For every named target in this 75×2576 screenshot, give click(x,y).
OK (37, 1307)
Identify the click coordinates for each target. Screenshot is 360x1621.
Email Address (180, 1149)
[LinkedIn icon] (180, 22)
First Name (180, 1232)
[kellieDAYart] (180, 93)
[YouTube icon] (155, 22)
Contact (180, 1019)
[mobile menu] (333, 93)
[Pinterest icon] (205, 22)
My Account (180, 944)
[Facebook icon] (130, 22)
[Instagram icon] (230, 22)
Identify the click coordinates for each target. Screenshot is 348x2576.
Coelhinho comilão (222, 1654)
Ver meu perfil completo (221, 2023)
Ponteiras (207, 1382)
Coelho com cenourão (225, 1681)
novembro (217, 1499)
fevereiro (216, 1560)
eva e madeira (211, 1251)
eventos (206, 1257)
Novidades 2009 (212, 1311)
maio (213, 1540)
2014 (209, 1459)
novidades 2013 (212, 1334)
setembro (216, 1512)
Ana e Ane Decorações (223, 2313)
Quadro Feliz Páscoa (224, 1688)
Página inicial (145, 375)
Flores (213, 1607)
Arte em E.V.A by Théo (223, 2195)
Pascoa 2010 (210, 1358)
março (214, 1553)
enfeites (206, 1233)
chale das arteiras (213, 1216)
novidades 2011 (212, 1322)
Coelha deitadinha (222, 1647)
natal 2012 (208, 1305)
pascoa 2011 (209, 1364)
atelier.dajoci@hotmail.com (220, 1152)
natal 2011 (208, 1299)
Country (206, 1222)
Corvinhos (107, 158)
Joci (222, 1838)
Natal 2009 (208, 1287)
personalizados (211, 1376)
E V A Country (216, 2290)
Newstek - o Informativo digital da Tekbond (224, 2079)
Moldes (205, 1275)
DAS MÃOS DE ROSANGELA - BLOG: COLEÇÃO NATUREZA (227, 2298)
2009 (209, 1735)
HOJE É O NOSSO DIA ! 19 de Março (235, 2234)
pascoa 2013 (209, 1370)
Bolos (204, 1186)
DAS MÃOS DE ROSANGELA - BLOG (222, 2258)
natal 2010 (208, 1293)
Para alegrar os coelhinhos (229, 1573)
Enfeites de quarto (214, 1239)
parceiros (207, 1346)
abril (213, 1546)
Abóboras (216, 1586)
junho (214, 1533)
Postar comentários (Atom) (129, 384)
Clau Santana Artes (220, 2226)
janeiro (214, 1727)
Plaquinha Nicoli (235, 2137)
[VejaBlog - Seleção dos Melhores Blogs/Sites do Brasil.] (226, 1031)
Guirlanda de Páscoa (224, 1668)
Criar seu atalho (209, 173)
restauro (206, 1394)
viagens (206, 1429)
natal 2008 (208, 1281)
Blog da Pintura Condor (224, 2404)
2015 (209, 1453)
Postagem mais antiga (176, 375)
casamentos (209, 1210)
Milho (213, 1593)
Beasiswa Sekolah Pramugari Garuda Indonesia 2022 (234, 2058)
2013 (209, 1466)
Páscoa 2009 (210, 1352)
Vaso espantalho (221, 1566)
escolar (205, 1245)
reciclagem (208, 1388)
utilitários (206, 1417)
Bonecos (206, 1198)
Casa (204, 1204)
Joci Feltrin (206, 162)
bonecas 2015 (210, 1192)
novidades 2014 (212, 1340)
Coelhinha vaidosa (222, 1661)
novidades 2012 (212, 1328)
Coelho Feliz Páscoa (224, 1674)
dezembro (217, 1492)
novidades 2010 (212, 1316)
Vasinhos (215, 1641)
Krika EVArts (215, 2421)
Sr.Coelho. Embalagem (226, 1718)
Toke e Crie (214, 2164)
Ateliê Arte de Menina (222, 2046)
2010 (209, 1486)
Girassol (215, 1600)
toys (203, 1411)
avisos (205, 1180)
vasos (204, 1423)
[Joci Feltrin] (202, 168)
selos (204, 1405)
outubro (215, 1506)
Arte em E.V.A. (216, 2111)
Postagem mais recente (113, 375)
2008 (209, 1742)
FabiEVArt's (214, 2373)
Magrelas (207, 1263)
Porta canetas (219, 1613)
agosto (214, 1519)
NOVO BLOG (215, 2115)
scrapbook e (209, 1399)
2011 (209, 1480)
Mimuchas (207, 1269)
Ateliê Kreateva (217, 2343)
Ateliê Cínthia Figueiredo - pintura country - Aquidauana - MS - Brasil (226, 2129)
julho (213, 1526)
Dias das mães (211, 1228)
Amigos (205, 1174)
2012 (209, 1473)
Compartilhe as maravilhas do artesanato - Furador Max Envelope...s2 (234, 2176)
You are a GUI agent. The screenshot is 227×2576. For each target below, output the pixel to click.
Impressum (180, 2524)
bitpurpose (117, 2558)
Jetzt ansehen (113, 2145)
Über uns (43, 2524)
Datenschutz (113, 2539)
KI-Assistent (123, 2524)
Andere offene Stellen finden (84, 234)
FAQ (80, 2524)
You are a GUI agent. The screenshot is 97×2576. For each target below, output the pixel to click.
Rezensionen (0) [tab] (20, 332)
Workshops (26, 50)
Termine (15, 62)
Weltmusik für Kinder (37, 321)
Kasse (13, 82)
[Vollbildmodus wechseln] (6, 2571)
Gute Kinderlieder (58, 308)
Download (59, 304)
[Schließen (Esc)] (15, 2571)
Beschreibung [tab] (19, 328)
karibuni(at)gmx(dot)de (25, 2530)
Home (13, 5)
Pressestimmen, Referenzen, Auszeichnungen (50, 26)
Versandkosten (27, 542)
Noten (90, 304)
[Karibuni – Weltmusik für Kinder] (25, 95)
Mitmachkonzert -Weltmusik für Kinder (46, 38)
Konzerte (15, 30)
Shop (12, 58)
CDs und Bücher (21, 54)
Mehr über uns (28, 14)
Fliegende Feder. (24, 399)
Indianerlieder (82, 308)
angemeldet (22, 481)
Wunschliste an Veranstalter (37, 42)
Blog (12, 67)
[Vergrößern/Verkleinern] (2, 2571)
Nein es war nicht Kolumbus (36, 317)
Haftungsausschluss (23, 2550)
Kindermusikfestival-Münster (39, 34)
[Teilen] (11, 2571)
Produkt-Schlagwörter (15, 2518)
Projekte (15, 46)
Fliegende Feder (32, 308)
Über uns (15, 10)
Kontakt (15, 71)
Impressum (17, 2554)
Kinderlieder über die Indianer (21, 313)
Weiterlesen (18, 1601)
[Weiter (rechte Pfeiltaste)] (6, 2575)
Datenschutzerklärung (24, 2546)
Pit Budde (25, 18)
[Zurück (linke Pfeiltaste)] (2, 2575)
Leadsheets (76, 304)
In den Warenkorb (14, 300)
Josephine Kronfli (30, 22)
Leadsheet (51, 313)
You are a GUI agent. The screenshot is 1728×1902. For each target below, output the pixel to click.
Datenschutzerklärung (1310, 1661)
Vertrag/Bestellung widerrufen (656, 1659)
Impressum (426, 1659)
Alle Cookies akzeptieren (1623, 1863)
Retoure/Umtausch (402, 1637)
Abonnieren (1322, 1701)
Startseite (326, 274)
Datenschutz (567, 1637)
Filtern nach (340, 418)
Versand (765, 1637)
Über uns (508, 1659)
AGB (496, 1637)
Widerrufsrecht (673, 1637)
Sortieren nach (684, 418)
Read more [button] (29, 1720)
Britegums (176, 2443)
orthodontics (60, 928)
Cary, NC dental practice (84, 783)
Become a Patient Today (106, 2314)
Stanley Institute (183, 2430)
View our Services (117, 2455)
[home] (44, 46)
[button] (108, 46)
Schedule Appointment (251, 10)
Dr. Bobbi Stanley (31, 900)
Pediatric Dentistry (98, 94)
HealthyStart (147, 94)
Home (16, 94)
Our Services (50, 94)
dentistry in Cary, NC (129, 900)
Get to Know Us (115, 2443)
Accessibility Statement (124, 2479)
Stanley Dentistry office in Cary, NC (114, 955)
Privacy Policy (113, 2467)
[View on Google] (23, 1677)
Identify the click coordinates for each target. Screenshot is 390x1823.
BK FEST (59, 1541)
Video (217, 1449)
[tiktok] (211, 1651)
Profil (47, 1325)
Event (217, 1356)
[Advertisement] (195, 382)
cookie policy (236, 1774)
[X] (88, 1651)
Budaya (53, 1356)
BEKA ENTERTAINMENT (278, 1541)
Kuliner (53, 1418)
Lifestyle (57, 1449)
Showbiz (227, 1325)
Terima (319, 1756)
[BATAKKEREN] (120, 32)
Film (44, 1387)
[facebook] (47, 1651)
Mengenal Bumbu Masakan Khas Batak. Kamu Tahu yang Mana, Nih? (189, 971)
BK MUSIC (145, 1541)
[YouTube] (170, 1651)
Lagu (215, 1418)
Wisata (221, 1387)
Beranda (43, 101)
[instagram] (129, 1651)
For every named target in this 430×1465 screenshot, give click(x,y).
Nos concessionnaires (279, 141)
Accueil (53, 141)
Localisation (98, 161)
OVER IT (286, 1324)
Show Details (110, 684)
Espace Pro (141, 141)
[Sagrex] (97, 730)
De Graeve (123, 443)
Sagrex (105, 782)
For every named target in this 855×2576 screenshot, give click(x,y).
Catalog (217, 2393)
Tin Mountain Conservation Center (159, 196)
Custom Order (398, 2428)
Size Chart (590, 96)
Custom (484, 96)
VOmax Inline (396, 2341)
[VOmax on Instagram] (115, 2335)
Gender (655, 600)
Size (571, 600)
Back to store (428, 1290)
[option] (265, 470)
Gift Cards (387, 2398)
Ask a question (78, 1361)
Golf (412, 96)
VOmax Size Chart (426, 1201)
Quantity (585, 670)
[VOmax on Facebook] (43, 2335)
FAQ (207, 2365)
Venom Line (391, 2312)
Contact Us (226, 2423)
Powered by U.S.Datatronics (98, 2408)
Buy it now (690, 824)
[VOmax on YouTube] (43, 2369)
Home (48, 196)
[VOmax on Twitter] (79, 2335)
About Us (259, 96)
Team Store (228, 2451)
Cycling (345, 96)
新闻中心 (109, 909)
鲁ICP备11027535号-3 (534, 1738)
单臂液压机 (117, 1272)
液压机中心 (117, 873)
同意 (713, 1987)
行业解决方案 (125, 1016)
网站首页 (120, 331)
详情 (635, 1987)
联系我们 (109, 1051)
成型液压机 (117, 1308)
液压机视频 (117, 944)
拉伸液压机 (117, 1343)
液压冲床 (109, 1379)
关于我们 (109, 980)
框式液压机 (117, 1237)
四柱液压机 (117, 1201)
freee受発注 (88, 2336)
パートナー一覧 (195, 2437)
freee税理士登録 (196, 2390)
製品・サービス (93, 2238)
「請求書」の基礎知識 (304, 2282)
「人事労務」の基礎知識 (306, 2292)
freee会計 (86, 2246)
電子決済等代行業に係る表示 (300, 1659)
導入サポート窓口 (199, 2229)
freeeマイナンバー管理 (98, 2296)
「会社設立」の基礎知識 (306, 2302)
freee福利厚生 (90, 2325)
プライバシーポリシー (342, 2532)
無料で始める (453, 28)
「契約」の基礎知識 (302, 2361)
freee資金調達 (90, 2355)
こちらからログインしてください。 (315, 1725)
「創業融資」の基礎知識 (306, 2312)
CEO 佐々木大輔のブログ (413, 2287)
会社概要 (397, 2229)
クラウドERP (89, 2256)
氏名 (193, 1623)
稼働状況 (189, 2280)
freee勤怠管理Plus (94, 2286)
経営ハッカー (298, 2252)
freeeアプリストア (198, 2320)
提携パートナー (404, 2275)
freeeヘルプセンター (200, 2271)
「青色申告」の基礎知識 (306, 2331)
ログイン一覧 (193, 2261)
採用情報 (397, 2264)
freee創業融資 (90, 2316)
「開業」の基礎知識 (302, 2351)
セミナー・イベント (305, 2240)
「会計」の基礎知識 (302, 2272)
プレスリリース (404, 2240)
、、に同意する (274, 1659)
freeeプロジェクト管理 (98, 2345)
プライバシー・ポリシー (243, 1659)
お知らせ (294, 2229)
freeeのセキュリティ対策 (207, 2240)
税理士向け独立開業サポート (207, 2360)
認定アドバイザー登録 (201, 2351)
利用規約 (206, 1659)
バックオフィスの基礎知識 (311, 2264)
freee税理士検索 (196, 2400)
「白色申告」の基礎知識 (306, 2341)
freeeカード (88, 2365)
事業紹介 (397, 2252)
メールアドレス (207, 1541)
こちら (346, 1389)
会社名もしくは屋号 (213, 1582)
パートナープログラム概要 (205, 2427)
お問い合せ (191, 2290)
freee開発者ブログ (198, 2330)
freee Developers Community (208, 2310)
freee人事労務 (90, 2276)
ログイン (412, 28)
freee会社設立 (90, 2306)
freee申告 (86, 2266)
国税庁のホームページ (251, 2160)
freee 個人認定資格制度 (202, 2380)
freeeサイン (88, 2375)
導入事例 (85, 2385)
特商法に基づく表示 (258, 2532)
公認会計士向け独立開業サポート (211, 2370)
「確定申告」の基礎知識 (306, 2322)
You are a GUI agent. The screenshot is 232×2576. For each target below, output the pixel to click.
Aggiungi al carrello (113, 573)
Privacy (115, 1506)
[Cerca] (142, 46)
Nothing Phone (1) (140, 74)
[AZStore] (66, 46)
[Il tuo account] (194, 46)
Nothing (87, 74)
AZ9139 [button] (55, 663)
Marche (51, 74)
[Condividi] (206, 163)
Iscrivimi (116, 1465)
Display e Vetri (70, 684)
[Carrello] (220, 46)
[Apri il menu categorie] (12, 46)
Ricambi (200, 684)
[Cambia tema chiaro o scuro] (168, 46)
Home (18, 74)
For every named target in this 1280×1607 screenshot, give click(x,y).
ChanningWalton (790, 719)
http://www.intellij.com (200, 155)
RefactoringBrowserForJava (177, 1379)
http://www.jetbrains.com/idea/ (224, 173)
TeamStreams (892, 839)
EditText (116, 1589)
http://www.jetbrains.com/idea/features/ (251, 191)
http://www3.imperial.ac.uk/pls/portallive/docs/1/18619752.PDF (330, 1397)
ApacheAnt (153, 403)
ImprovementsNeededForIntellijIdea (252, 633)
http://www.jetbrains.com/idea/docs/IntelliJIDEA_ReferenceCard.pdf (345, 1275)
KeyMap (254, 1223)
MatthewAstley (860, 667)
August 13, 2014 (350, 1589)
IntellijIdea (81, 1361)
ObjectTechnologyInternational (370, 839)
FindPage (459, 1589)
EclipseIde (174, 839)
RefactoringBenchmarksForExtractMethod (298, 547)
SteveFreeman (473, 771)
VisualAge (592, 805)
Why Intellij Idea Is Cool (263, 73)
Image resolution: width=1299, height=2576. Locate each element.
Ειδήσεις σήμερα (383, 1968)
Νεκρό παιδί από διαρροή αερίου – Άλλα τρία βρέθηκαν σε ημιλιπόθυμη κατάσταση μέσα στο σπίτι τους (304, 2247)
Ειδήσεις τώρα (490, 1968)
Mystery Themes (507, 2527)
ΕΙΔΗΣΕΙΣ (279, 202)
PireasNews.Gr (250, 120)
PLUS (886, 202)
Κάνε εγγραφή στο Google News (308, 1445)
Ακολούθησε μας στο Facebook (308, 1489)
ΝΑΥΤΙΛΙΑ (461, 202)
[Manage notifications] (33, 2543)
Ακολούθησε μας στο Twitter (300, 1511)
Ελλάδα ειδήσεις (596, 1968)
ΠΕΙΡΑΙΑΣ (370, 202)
§
Action item: Which lines run from the one holding "[BATAKKEREN] (120, 32)" through the one holding "液压冲床 (109, 1379)" in the records above? Repeat them exactly, both included, and nothing more.

Answer section:
[BATAKKEREN] (120, 32)
Film (44, 1387)
[facebook] (47, 1651)
Mengenal Bumbu Masakan Khas Batak. Kamu Tahu yang Mana, Nih? (189, 971)
BK MUSIC (145, 1541)
[YouTube] (170, 1651)
Lagu (215, 1418)
Wisata (221, 1387)
Beranda (43, 101)
[instagram] (129, 1651)
For every named target in this 430×1465 screenshot, give click(x,y).
Nos concessionnaires (279, 141)
Accueil (53, 141)
Localisation (98, 161)
OVER IT (286, 1324)
Show Details (110, 684)
Espace Pro (141, 141)
[Sagrex] (97, 730)
De Graeve (123, 443)
Sagrex (105, 782)
For every named target in this 855×2576 screenshot, give click(x,y).
Catalog (217, 2393)
Tin Mountain Conservation Center (159, 196)
Custom Order (398, 2428)
Size Chart (590, 96)
Custom (484, 96)
VOmax Inline (396, 2341)
[VOmax on Instagram] (115, 2335)
Gender (655, 600)
Size (571, 600)
Back to store (428, 1290)
[option] (265, 470)
Gift Cards (387, 2398)
Ask a question (78, 1361)
Golf (412, 96)
VOmax Size Chart (426, 1201)
Quantity (585, 670)
[VOmax on Facebook] (43, 2335)
FAQ (207, 2365)
Venom Line (391, 2312)
Contact Us (226, 2423)
Powered by U.S.Datatronics (98, 2408)
Buy it now (690, 824)
[VOmax on YouTube] (43, 2369)
Home (48, 196)
[VOmax on Twitter] (79, 2335)
About Us (259, 96)
Team Store (228, 2451)
Cycling (345, 96)
新闻中心 (109, 909)
鲁ICP备11027535号-3 (534, 1738)
单臂液压机 (117, 1272)
液压机中心 (117, 873)
同意 (713, 1987)
行业解决方案 (125, 1016)
网站首页 (120, 331)
详情 (635, 1987)
联系我们 (109, 1051)
成型液压机 (117, 1308)
液压机视频 (117, 944)
拉伸液压机 (117, 1343)
液压冲床 (109, 1379)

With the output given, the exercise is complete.